## Artificial Neural Network and Backpropagation
(Understand internal workings of mlp)

In [14]:
import numpy as np
import sys

In [36]:
#functions of non-linear activations
def f_sigmoid(X, deriv=False):
    if not deriv:
        return 1 / (1 + np.exp(-X))
    else:
        return f_sigmoid(X)*(1 - f_sigmoid(X))


def f_softmax(X):
    Z = np.sum(np.exp(X), axis=1)
    Z = Z.reshape(Z.shape[0], 1)
    return np.exp(X) / Z


def f_relu(X, deriv=False):
    if not deriv:
        return np.maximum(0, X)
    else:
        return np.where(X > 0, 1, 0)   


In [16]:
def exit_with_err(err_str):
    #print >> sys.stderr, err_str
    print(err_str, file=sys.stderr)
    sys.exit(1)

In [5]:
#Functionality of a single hidden layer
class Layer:
    def __init__(self, size, batch_size, is_input=False, is_output=False,
                 activation=f_sigmoid):
        self.is_input = is_input
        self.is_output = is_output

        # Z is the matrix that holds output values
        self.Z = np.zeros((batch_size, size[0]))
        # The activation function is an externally defined function (with a
        # derivative) that is stored here
        self.activation = activation

        # W is the outgoing weight matrix for this layer
        self.W = None
        # S is the matrix that holds the inputs to this layer
        self.S = None
        # D is the matrix that holds the deltas for this layer
        self.D = None
        # Fp is the matrix that holds the derivatives of the activation function
        self.Fp = None

        if not is_input:
            self.S = np.zeros((batch_size, size[0]))
            self.D = np.zeros((batch_size, size[0]))

        if not is_output:
            self.W = np.random.normal(size=size, scale=1E-4)

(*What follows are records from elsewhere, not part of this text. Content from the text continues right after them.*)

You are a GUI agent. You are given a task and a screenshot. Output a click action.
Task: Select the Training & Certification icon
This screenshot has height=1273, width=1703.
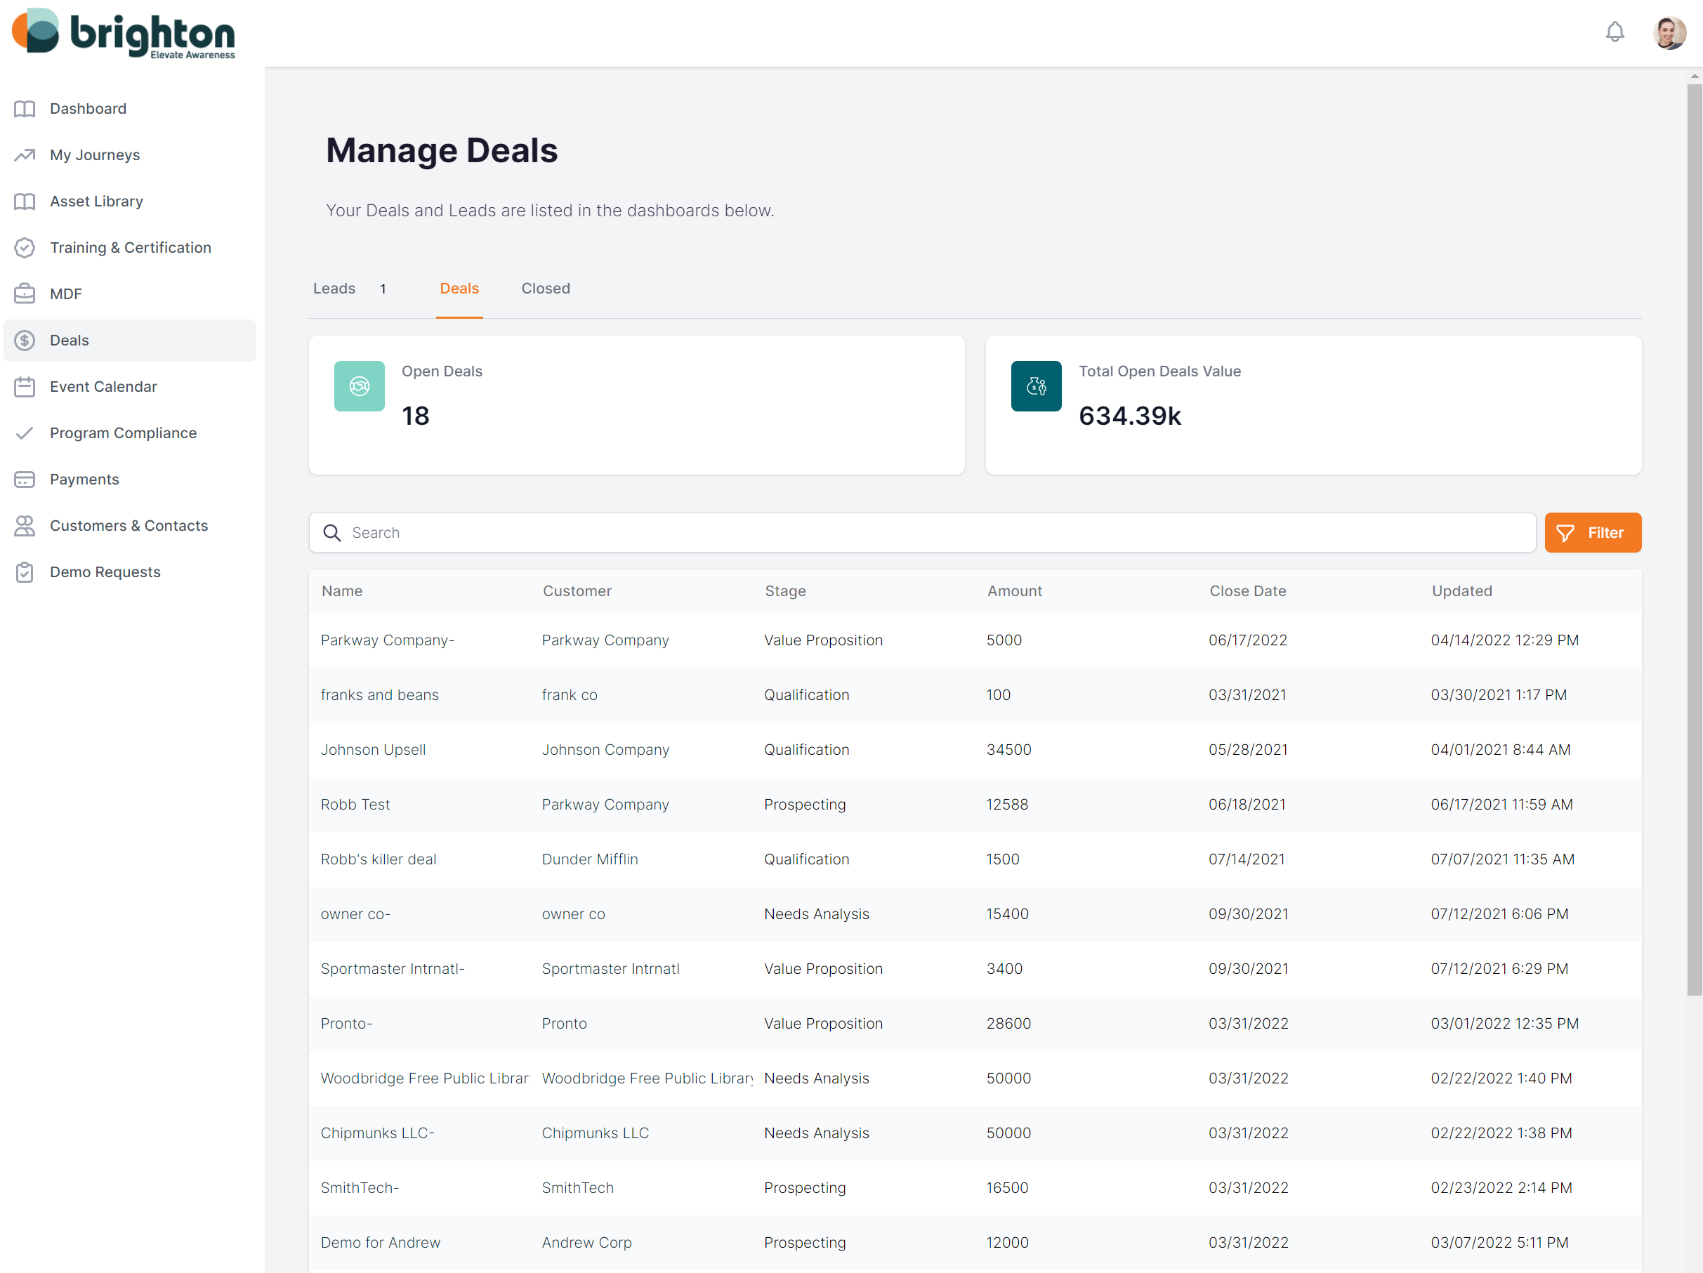pos(25,247)
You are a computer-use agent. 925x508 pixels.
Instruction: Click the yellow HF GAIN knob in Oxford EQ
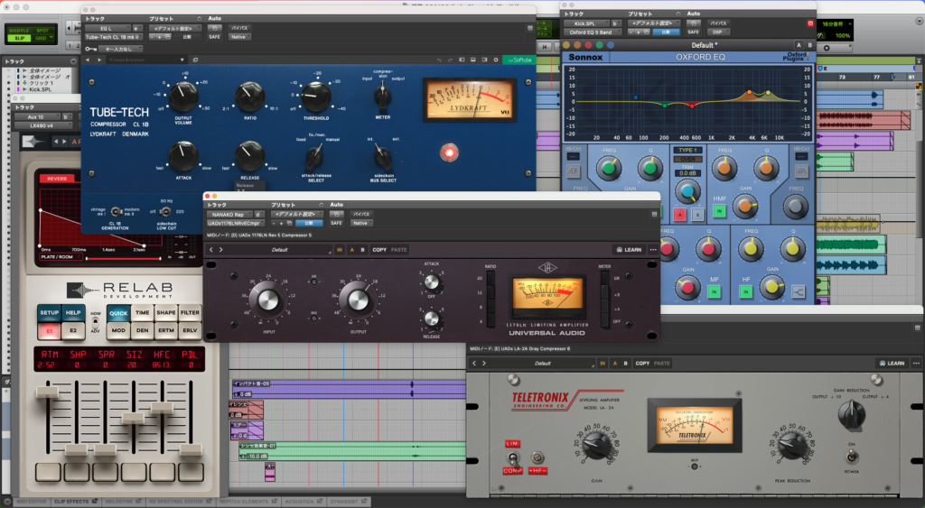771,287
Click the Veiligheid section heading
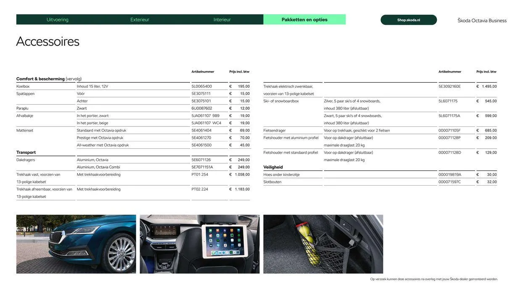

        if not is_input and not is_output:
            self.Fp = np.zeros((size[0], batch_size))

    def forward_propagate(self):
        if self.is_input:
            return self.Z.dot(self.W)

        self.Z = self.activation(self.S)
        if self.is_output:
            return self.Z
        else:
            # For hidden layers, we add the bias values here
            self.Z = np.append(self.Z, np.ones((self.Z.shape[0], 1)), axis=1)
            self.Fp = self.activation(self.S, deriv=True).T
            return self.Z.dot(self.W)


In [65]:
class MultiLayerPerceptron:
    def __init__(self, layer_config, batch_size=100, activation_hidden=f_sigmoid ):
        self.layers = []
        self.num_layers = len(layer_config)
        self.minibatch_size = batch_size

        for i in range(self.num_layers-1):
            if i == 0:
                print ("Initializing input layer with size {0}.".format(layer_config[i]))
                # Here, we add an additional unit at the input for the bias
                # weight.
                self.layers.append(Layer([layer_config[i]+1, layer_config[i+1]],
                                         batch_size,
                                         is_input=True))
            else:
                print ("Initializing hidden layer with size {0}.".format(layer_config[i]))
                # Here we add an additional unit in the hidden layers for the
                # bias weight.
                self.layers.append(Layer([layer_config[i]+1, layer_config[i+1]],
                                         batch_size,
                                         activation=activation_hidden))

        print ("Initializing output layer with size {0}.".format(layer_config[-1]))
        self.layers.append(Layer([layer_config[-1], None],
                                 batch_size,
                                 is_output=True,
                                 activation=f_softmax))
        print ("Done!")

    def forward_propagate(self, data):
        # We need to be sure to add bias values to the input
        self.layers[0].Z = np.append(data, np.ones((data.shape[0], 1)), axis=1)

        for i in range(self.num_layers-1):
            self.layers[i+1].S = self.layers[i].forward_propagate()
        return self.layers[-1].forward_propagate()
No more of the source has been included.